Chateau Margaux – Margaux 2007. Un nome tra i più noti, anche a chi non mastica vino, con proprietà su 82 ettari (sui 414 totali del comune), e una produzione di 400 mila bottiglie annue. I vigneti hanno una età media di 40 anni, con densità di 10 mila ceppi, su suoli ghiaiosi su base argilloso-calcarea. E’ ancora il cabernet sauvignon l’anima del vino, col 75%, completato da un 20% di merlot e un saldo di petit verdot e cabernet franc. La macerazione dura dalle 3 alle 4 settimane, e affinamento in barrique totalmente nuove sul primo vino. Naso intrigante, di frutto rosso, rosa canina, melograno, mentuccia, cipria, salvia. Davvero complesso, con ricordi di rossetto, di frutta rossa croccante ed erbe aromatiche, invita al sorso, che ha tannino fitto ma setoso, lascia la bocca deliziata, con chiusura un po’ scura, da melograno maturo, con tanto sale nel lunghissimo finale. Vino davvero di grande completezza ed eleganza, equilibrio ed eleganza.
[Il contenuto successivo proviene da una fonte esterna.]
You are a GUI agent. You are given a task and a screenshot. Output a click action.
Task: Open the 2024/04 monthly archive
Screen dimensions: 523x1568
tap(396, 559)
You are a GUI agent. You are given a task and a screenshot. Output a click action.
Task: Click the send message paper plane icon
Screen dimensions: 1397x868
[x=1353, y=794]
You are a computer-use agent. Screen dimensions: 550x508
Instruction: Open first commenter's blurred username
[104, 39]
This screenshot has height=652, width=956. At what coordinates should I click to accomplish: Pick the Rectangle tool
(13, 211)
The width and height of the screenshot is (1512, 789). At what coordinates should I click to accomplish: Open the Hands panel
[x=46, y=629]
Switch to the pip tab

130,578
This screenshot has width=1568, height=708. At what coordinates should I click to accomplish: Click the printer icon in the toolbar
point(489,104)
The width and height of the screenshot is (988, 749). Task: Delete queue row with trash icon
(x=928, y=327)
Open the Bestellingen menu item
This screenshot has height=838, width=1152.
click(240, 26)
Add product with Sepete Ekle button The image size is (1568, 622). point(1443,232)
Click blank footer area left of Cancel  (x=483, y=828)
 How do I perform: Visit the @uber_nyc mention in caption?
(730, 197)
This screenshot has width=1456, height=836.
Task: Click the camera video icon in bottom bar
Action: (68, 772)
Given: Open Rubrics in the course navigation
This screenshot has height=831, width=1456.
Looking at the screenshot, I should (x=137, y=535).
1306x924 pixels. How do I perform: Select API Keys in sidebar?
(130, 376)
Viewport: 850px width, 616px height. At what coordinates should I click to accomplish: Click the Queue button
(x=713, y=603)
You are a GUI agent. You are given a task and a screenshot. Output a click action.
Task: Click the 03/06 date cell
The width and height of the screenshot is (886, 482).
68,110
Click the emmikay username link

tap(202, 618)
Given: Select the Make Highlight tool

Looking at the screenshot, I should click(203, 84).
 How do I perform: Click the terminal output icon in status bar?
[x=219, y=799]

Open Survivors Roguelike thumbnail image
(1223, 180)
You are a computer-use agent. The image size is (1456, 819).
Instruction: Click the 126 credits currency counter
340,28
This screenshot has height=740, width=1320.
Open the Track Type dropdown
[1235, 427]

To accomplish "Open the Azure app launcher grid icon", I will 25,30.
Chateau Mouton Rotschild – Pauillac 2007. Reinserito nei Premier Grand Cru Classè solo nel 1973, dopo che dal 1920 Philippe riprende il lavoro di qualità che aveva contraddistinto l’azienda nel passato. Vigne di età media sui 52 anni, su ghiaie profonde e basamento calcareo, 80 ha vitati, da cui 240k bottiglie del primo vino, che affina in barrique nuove per 22 mesi. Cabernet sauvignon dominante, con merlot  al 12%, franc al 9% e p.verdot solo 2%. Netta la zaffata di peperone a primo naso, poi si completa di pesca gialla, ananas, spezie e caffè. Sorso fresco, pepato, quasi piccante, con tannino molto fine. Rimane al palato a lungo, sapido, con note di caffè e amarena che tornano, e un cenno amaricante finale, insieme a tratti vegetali e di lapis. Gran bel vino, di impatto e sapore, anche se distante dal mio gusto personale.

Chateau Cos d’Estournel – Saint-Estephe 2001. Siamo in Deuxieme Cru Classe, nel lato settentrionale dell’Haut Medoc, con 64ha vitati, con densità da 8 a 10k ceppi/ha, potati a guyot doppio. Le vigne sono al confine con Paullac, attigue a quelle di Lafitte Rotschild. Vinificazione a contatto con le bucce per minimo 3 settimane, e affinamento in barrique solo nuove.  Naso evoluto, combatte tra ossidazione e riduzione, con ricordi di verdure in brodo, funghi, glutammato e caffè. Nonostante il naso ammaccato il sorso ha buon succo, ma certamente non è una bottiglia felice, con vigore che si smorza presto e tannino che rimane ruvido e sanguigno. Da riprovare.

Chateau Haut Brion – Pessac-Leognan 2007. Chiudiamo con la già citata eccezione dei Premier Grand Cru, essendo l’unico nella zona delle Graves. Vigneti densi da 8 a 10k ceppi, e piante di 40 anni per i vitigni rossi, costituiti per il 44% da cabernet sauvignon, 42% merlot, 12% cabernet e un 2% di petit verdot. Le macerazioni durano da 2 a 3 settimane a seconda delle annate, ed il vino affina in barrique nuove dai 16 ai 22 mesi. Arriva pieno al naso con ricordi di frutta sotto spirito, fumo e vaniglia. Importanti e nette le sensazioni di cenere, che tornano anche a fine sorso, caratterizzato da un tannino ricamato, con sapore che si allarga e si distende al palato man mano che scorrono i secondi. Regala anche ricordi di violette, in quadro scuro ed austero, ma di grande eleganza e sapore. Insieme a Margaux l’assaggio più significativo.